Thank you so much for the video
I forgot to add that I vibe clean with general purpose cleaner, dry off, decap, then vibe clean again. I don't want to ruin my dies by shoving dirty brass into them.
Thank you very much! I have definitely tried just about every method of cleaning brass over the past several years, and there are definitely pros and cons to all of them!
I’ve been reloading for a few years. You have convinced me to switch to wet tumbling. Plus my Harbor freight dry tumbler keeps breaking down on me anyway.
There are pros and cons to each, but I certainly feel like wet tumbling does a better job of legitimately "cleaning" the brass.
2 hrs seems to be sufficient, dry or wet.
The residual material in the primer pockets is not carbon. It is ash from the lead styphnate primer burn. It is well known as the primary source of lead contamination in cleaning brass. It is best to remove the spent primer before tumbling to reduce this source of contamination.

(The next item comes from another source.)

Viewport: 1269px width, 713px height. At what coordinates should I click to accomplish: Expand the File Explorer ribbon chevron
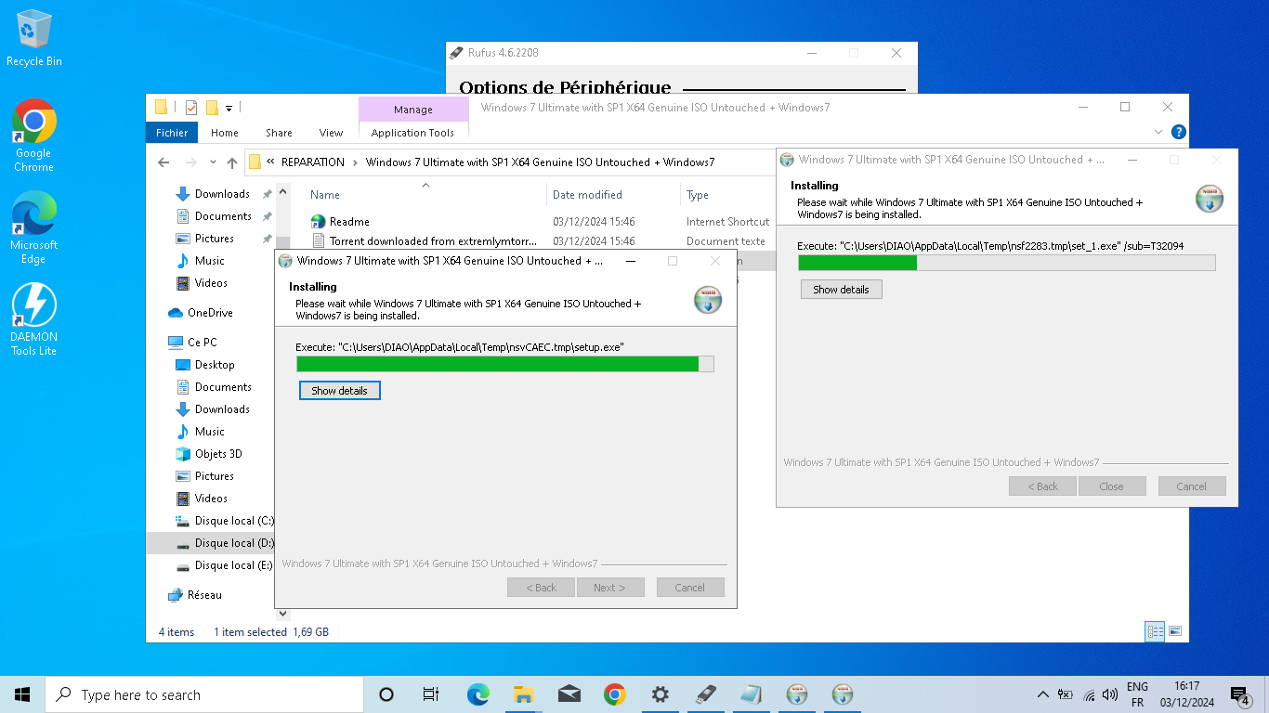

Otherwise the liquid residual of the wet tumbler is a toxic soup consisting of chelated lead in solution, with water and carbon and other materials. Dry tumbling does not generate this effluent.
Although there may be some lead contamination from the primer in the dry tumbling media, it is dispersed in the dry media. Responsible reloaders should determine if tumbling waste effluents are harmful to their neighbors or the environment in general, and that disposal pathways are legal.

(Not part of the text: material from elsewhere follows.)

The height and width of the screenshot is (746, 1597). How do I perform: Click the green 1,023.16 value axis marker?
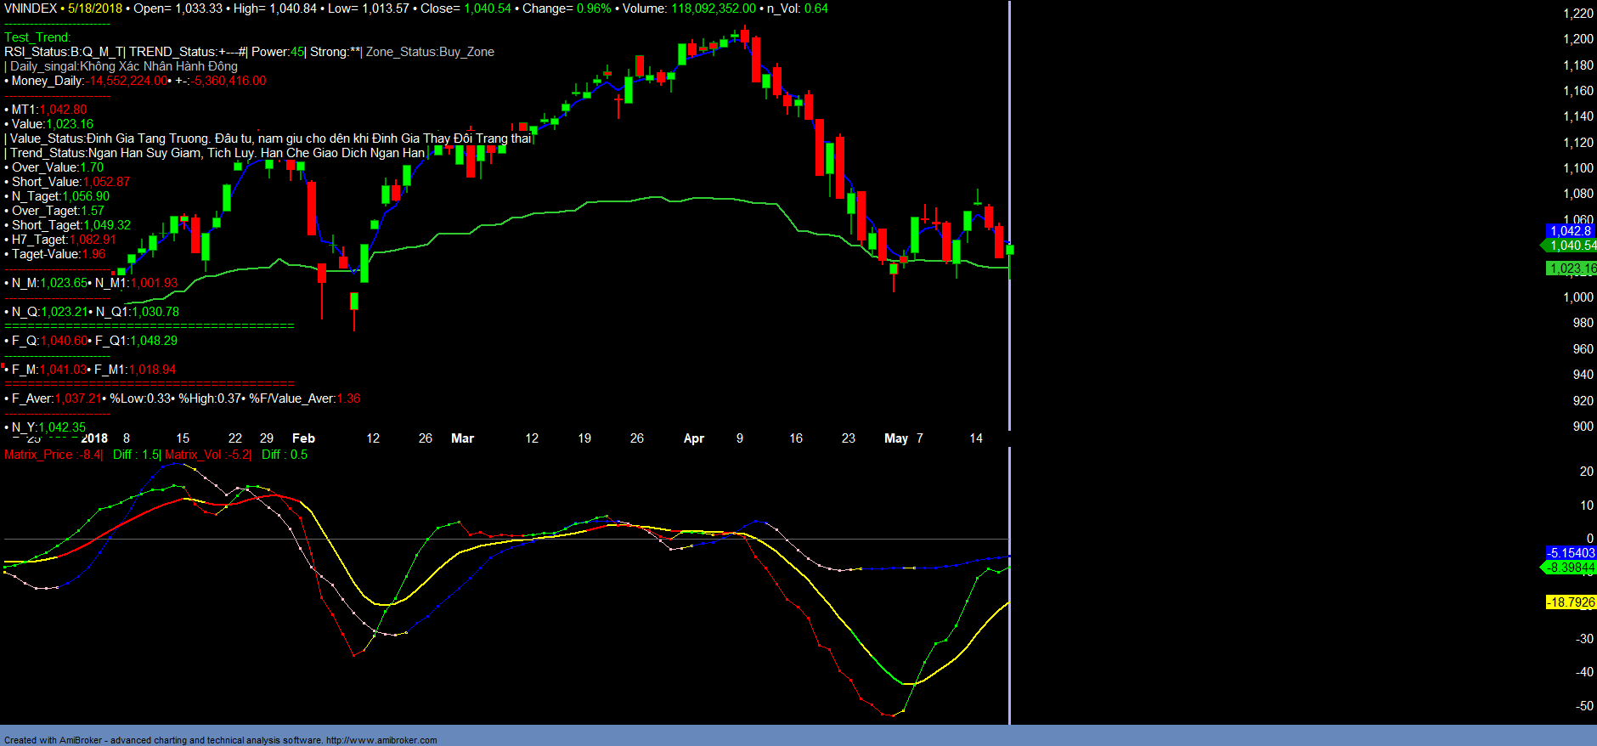tap(1572, 268)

Dry tumbling releases the toxins into the air we have to breathe. I started wet tumbling in the FART machine two years ago and the brass is much cleaner. I flush the toxins down the drain and not into my COPD lungs.
Awesome video!
Thank you sir!
You should try the different methods is same machine. So that way the difference between the dry and wet process would be more clear. Try wet process in a vibratory thumbler and try the dry process in a rotary thumbler too. :)
I would try it, but each machine is made specifically to do one task or the other. The vibratory tumbler might not even hold water because it isn't made to have a water-tight seal. In which case, that alone could potentially break the tumbler. Whether it does a good job or not, I don't really want to find out if I could lose the tumbler in the process, lol. Thank you for the idea, though!
Both methods have their advantages. If I want to "polsh" I will use dry tumble. To "clean" I will wet tumble. I use both methods depending on what I want to do.
There are definitely pros and cons to both 👍.
Why is everyone obsessed with ultra clean primer pockets? Witch doctor did a video amd found it statistically insignificant.
Precision reloading is a constant chase for consistency, so naturally, it's just another point of conversation.
Stainless steel pins deteriorate and scratch brass. It's blatant. Dry Tumbler advantage.
Sorry but it doesn't make sense to tumble all of them dry and then follow up with all of them in a wet tumbler. It's not a comparison
Do you think the outcome would have been different had I done otherwise?
I dry tumble mine in walnut and Meguiars Ultimate Compound (yes, for cars), anneal, deprime, swage primer pocketsz form and trim, then wet tumble before loading. Trust me. It makes a difference. Especially next loading session.